The 1.25" nails were galvanized which is not a good for cedar since it will make a black stain. However, I figured (time will tell) that since the nail did not go all the way through the planking and was covered by shingles that I would never see the black marks.
I almost went with a tongue and grove system. But in the end I decided on using ship lap with a beveled edge. To make the ship lap I used my harbor freight dado blade on my table saw and cut the lap in in one pass. It was actually a pretty big cut to take out of the wood all at once but I was impatient. In fact my saw blade would slow down a lot and the saw would get all choked up with saw dust requiring that I clean the port out when it was running.
Below is a picture of the table saw setup. Notice I have fence that embeds the dado blade, one feather board to press the board down to the table and two feather boards to keep the board up against the fence. This assured that the ship lap is consistently and precisely cut every time. I probably could have used another feather board to press the board to the table on the out feed end.
In addition to the ship lap joint I used my Milwaukee router to bevel the edges. Below are 6 ship lap boards after they have been finished with Olympic elite wood land oil.
Installing Planking can have its challenges. It can be warped and when it is installed it can end up uneven and unsightly. One thing I had going for me was the top plate or main beam was really close to being parallel to the house and the rafters were all really close to the same length. So my attention to detail in the beginning meant I was set up for success.
To combat the problem of warped wood, I devised a system to take out the twists and turns making all the planks straight and parallel to each other. To do this I made use of pipe clamps which pressed the wood together and made the lap joints tight. In the end this required some long pipe clamps as more and more planks were added and even using multiple pipe clamps to grab on to each other to get the job done.
To fasten the planks to the rafters I used 3.5" stainless steel ring shank nails. I put three nails in per rafter.
During the design phase of this project the designer was very insistent on using diagonal bracing to shore up the cedar porch. But dad who had structural engineering experience knew it was unnecessary. We submitted the design without diagonals to the professional engineer and he passed it. When the designer found this out he said, "he bought it" referring to the professional engineer and indicated that the p.e. would sign anything. I decided to trust my dad on the diagonal brace issue and went to building the the porch.
It was actually quite wobbly in the beginning before I had installed the planks which made me think that maybe some diagonal bracing needed to be done. But when I finished adding all the planks, the porch was as solid and sturdy as a brick shit house and wasn't going anywhere. Dad was right!
After the planking, I had a number of finishing tasks for the porch like putting on the fascia and drip edge all along the perimeter. The end result was beautiful and shown below.
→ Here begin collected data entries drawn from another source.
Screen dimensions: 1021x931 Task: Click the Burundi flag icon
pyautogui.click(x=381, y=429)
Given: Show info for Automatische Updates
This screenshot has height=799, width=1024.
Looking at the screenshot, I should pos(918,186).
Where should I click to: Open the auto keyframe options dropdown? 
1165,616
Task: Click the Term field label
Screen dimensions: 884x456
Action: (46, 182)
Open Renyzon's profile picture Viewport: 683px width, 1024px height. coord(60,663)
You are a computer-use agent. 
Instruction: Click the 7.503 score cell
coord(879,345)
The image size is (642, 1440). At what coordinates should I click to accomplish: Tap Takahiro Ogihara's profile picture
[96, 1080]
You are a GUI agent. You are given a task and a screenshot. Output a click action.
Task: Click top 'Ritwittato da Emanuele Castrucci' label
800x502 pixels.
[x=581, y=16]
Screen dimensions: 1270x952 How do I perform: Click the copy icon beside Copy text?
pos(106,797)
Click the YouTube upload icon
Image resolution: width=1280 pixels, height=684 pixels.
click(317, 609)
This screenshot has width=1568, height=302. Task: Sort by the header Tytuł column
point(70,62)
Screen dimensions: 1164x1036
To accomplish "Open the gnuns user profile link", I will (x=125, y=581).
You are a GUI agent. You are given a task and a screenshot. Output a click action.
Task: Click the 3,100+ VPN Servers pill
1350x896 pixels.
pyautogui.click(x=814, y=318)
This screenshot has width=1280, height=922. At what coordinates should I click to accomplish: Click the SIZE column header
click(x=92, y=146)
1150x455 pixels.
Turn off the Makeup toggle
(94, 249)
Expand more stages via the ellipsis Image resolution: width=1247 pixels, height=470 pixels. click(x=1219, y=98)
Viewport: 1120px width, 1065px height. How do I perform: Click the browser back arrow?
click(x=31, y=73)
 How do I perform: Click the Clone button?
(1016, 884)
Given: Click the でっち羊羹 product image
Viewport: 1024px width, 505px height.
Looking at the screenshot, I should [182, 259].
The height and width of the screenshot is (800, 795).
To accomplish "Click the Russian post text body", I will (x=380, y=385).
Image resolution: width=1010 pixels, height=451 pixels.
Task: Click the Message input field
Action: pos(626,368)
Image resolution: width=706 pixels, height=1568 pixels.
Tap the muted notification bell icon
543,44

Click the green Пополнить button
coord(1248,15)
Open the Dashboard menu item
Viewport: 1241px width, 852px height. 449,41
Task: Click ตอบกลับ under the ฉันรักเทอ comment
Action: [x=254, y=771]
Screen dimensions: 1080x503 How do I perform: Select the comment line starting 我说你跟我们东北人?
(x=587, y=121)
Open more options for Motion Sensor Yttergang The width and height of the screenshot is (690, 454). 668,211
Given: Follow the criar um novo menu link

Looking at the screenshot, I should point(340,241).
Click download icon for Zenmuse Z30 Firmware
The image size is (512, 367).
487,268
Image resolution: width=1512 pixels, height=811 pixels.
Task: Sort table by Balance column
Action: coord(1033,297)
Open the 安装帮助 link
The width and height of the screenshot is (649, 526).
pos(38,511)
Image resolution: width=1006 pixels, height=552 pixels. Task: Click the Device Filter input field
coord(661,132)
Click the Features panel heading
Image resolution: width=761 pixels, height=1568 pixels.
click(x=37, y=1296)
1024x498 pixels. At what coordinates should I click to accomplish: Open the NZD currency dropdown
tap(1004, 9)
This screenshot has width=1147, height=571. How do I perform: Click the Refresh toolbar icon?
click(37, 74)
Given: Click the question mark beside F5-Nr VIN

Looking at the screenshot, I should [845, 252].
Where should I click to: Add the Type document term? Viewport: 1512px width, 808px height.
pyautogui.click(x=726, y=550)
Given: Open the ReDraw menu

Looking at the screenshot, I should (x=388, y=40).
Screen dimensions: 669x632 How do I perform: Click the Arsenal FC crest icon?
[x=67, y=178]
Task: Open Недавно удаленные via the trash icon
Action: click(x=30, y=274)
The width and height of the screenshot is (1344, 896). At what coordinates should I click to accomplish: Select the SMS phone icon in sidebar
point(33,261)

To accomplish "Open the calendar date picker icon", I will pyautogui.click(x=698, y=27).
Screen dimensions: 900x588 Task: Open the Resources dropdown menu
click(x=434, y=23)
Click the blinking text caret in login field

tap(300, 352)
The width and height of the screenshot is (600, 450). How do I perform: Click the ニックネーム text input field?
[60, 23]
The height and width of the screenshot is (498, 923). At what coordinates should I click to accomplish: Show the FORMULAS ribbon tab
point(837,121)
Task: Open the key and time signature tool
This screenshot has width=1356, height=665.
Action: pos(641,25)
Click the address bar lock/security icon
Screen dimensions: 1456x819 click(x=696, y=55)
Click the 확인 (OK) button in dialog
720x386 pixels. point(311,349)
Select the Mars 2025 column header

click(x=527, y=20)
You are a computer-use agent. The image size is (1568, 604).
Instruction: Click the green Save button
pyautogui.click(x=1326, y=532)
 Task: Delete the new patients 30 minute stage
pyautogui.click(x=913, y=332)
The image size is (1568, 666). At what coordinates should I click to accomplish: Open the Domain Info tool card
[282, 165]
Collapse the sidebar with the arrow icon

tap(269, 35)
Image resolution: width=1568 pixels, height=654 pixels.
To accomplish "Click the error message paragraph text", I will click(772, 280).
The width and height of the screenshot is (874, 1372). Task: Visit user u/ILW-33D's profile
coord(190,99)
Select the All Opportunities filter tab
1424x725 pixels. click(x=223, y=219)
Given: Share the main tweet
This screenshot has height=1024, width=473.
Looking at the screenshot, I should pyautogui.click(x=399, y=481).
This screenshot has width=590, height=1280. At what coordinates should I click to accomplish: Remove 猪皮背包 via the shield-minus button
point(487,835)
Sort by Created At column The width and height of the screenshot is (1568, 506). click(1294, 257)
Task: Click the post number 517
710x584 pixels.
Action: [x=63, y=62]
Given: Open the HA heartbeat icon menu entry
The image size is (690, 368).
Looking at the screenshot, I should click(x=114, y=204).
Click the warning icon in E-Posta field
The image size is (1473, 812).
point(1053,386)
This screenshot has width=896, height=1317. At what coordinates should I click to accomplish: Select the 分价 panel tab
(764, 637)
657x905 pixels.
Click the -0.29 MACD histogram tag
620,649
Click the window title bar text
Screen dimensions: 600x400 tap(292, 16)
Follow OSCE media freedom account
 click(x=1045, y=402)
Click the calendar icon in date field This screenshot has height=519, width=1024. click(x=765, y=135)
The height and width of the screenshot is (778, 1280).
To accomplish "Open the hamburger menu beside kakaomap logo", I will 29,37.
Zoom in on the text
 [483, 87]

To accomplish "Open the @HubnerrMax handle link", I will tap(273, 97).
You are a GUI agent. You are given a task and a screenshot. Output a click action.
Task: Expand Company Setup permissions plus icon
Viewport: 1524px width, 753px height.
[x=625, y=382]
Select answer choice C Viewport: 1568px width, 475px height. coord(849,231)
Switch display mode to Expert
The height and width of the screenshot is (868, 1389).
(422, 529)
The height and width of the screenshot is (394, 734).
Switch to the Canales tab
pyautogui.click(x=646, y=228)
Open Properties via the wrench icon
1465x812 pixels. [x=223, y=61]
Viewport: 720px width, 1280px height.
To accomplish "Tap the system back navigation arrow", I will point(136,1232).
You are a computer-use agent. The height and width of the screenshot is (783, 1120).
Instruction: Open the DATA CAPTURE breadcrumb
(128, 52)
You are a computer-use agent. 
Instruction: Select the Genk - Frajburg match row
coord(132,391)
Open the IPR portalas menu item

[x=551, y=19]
In the end I am so glad that I stuck with the cedar porch idea. But the question is, did I save anything by doing this work myself? Exactly how much I saved is hard to estimate. I really doubt that I could find any one in town to do the custom cedar porch that I had made. Because I did it myself and went through several iterations of design I was able to get in touch with what I really wanted. In fact I'm sure people have asked a contractor to do work for them and then realize once it is all done that its not what they really wanted and they end up unhappy. Case in point what I had originally conceived of when I started the porch is totally different then what I ended up with.
But what rate would a contractor charge? I know one thing for sure is that every time I asked for a change in the plans, which there were many, the cost would go up a lot and it would be way more than the initial estimate.
My estimate is as follows:
But what rate would a contractor charge? I know one thing for sure is that every time I asked for a change in the plans, which there were many, the cost would go up a lot and it would be way more than the initial estimate.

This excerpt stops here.